I definitely see myself represented in Ophelia when it comes to being a queer, Latina, hopeless romantic and a teenager who felt like she existed permanently on the outskirts of romantic and sexual experiences. Part of the fun of writing this book was getting to play around with the subjects of relationships and love, while still affirming the notion that there is no set timeline on when and how you have to experience those things. It’s something I definitely needed to hear at Ophelia’s age and I’m glad I can represent my younger self this way.
I do not share Ophelia’s green thumb, Talia’s love of math, Sammie’s love of history, Lindsay’s athleticism, Wesley or Zaq’s artistic ability, or Agatha’s fashion sense, but I do love dabbling in digital art, video editing, singing, beauty and special effects makeup, playing ukulele and piano, sewing, and, of course, writing.
Are there any projects you’re currently working on? If so, could you tell us more about them?
I’m actually revising a lot of projects at the moment! Our Shadows Have Claws is a YA horror anthology with all Latine authors, edited by Amparo Ortiz and Yamile Saied Méndez, that comes out in the fall of 2022 and features my short story about the Colombian succubus myth, La Patasola. I’m also revising my sophomore book, You Don’t Have a Shot, which is set for 2023 and follows rival soccer captains who are forced to team up to salvage both of their athletic futures. Sapphic rivals to lovers!!! And lastly, also in 2023, Study Break is an anthology written by all gen Z authors with interconnected stories taking place at one fictional college!
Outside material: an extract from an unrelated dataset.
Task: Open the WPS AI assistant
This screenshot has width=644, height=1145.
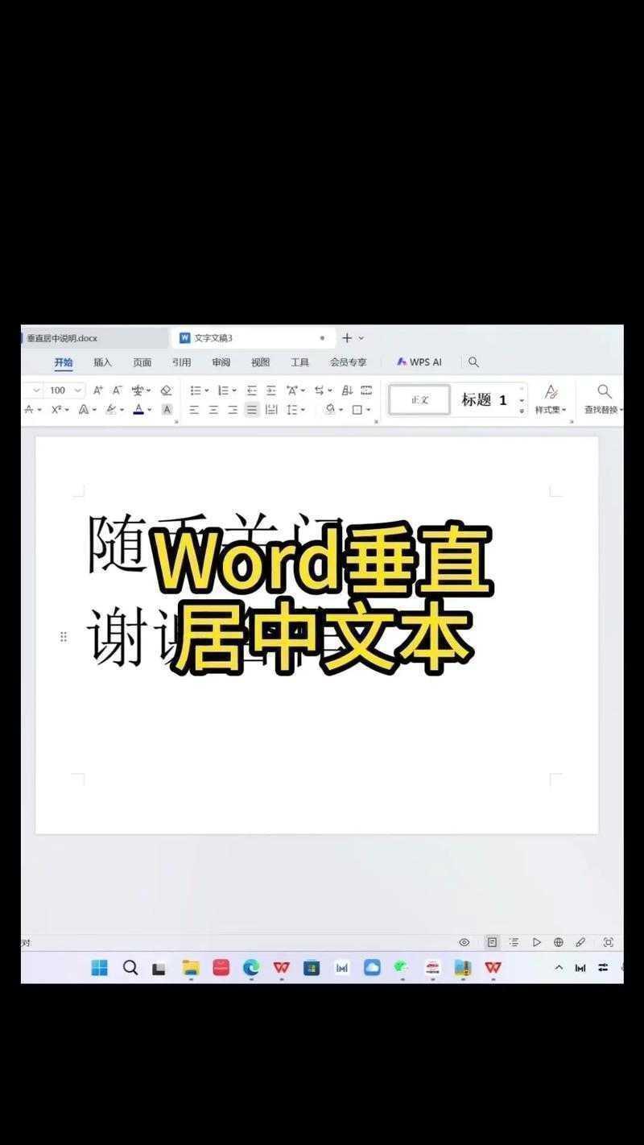Action: [x=419, y=362]
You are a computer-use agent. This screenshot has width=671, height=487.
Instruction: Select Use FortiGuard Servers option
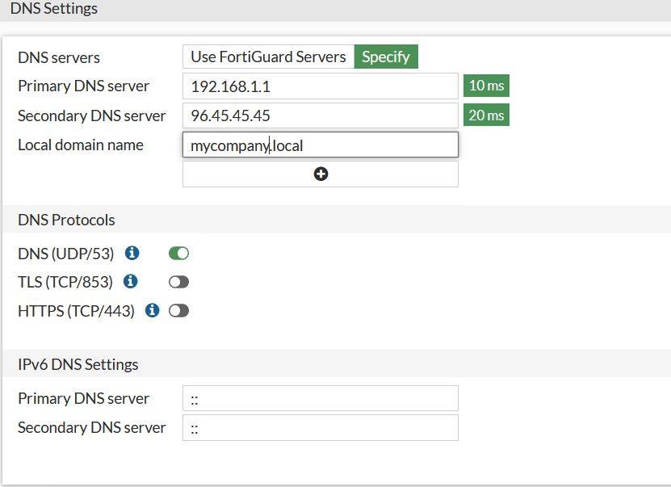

So I’ve been very, very busy this year, but I’m already working on what could hopefully become my 2024 book!
Do you have any recommendations for those readers who loved Ophelia and her friends?
Yes! Some YA contemporaries/romances I absolutely love and think fans of Ophelia After All would too are: How To Excavate A Heart by Jake Maia Arlow (Jewish sapphics falling in love around Christmastime), Our Way Back To Always by Nina Moreno (Latine childhood best friends reuniting to complete their senior year bucket list), Fifteen Hundred Miles from the Sun by Jonny Garza Villa (gay Tejano accidentally comes out, then falls in love with a boy he meets on Twitter), The Field Guide to the North American Teenager by Ben Philippe (coming of age about a Black French Canadian teen who reluctantly relocates to Texas) and Counting Down With You by Tashie Bhuiyan (fake dating between an anxious bookworm and her school’s resident bad boy).
Racquel Marie grew up in Southern California where her passion for storytelling of all kinds was encouraged by her friends and big family. She received a BA in English with an emphasis in creative writing and a minor in gender and sexuality studies from the University of California, Irvine. Racquel primarily writes YA contemporaries starring queer Latine characters like herself. When not writing or reading, she loves practicing beauty and special effects makeup, watching and producing YouTube videos, and teaching herself to play ukulele in spite of her extremely long nails. You can learn more about her writing and love of books through her Twitter, @blondewithab00k. Ophelia After All is her debut.
Nithya Ramcharan is a WNDB blog volunteer from New Orleans. She loves writing and reading. When she isn’t busy with academics, she also loves art, music, playing with her dogs, and dreaming of all the places she would love to visit. Diversity in literature is something she is passionate about, as it was relatively scarce when she was young.